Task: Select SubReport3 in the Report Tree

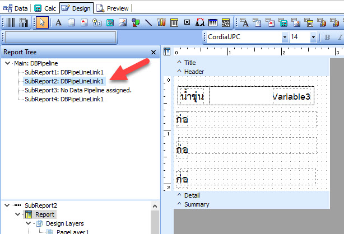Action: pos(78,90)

☆ ☆ ☆ ☆ ☆

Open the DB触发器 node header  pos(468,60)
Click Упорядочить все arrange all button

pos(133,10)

☆ ☆ ☆ ☆ ☆

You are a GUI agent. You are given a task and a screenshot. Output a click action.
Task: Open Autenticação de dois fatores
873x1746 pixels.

☆ ☆ ☆ ☆ ☆

→ ASSIGNED TASK: Count each line of the material that includes "Open", and reply with only the count.

→ FINISHED EXERCISE: 2